TASK MATERIAL START

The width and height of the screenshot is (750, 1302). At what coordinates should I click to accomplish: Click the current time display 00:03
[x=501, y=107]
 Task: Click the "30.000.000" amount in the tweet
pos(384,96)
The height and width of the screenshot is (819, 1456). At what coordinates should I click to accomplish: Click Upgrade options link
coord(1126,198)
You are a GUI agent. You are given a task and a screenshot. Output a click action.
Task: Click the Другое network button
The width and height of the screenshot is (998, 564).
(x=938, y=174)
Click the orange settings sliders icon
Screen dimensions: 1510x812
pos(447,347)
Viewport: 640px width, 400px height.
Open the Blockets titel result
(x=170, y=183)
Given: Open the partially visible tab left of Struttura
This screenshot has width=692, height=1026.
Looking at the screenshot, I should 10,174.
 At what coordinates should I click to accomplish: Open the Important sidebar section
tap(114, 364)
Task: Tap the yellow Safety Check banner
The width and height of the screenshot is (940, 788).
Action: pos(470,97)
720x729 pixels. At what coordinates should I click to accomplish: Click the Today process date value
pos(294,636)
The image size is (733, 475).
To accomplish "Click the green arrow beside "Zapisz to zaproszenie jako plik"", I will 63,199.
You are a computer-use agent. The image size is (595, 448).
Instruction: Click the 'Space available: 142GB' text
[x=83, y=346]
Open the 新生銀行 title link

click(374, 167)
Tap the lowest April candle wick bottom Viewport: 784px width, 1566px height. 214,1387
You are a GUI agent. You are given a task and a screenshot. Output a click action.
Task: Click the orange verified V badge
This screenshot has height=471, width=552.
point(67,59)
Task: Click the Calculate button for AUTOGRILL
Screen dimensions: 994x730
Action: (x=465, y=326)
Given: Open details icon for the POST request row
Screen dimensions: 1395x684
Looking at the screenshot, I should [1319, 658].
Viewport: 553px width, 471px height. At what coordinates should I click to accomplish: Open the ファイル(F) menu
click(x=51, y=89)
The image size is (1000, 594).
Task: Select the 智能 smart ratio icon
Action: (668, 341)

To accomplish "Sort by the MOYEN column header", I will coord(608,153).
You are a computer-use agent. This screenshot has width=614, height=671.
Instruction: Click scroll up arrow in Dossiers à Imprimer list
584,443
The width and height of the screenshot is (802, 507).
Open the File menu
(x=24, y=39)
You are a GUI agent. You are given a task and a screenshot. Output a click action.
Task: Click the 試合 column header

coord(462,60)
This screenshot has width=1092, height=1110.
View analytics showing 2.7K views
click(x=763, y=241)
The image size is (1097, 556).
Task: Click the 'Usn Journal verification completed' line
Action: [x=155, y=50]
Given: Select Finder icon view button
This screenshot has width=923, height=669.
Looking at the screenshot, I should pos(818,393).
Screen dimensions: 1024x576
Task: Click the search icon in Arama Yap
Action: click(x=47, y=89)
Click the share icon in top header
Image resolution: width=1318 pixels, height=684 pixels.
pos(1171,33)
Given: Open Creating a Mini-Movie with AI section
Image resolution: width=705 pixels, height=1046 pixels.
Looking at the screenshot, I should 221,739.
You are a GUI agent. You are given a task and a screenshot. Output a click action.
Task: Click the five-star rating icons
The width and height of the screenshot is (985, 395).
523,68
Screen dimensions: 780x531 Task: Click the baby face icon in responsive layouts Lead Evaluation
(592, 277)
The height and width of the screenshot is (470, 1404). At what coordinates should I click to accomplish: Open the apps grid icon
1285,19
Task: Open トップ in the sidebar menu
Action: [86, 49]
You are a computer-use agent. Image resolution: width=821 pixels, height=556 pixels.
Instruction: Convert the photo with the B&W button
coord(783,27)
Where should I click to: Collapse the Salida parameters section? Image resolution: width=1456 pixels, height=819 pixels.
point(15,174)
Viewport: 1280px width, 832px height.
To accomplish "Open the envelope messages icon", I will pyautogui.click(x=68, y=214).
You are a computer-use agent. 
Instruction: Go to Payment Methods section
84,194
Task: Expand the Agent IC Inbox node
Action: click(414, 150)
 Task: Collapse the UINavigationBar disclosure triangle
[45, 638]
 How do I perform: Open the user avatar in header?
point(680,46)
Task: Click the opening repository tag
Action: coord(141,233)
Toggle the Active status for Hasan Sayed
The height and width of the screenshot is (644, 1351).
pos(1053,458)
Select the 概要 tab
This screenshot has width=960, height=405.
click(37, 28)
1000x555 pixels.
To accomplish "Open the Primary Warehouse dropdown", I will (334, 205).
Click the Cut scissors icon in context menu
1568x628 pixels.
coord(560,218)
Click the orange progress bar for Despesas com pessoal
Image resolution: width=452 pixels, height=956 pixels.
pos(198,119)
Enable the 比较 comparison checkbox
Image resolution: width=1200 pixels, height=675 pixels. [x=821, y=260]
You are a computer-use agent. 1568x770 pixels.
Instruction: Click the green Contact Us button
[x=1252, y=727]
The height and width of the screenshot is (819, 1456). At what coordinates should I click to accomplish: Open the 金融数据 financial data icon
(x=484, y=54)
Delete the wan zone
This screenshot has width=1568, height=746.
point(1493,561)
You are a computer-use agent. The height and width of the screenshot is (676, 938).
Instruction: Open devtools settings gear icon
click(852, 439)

TASK MATERIAL END

WORK TASK — Where a line above contains the string "orange", copy that line.

RESULT —
Click the orange settings sliders icon
Task: Click the orange verified V badge
Click the orange progress bar for Despesas com pessoal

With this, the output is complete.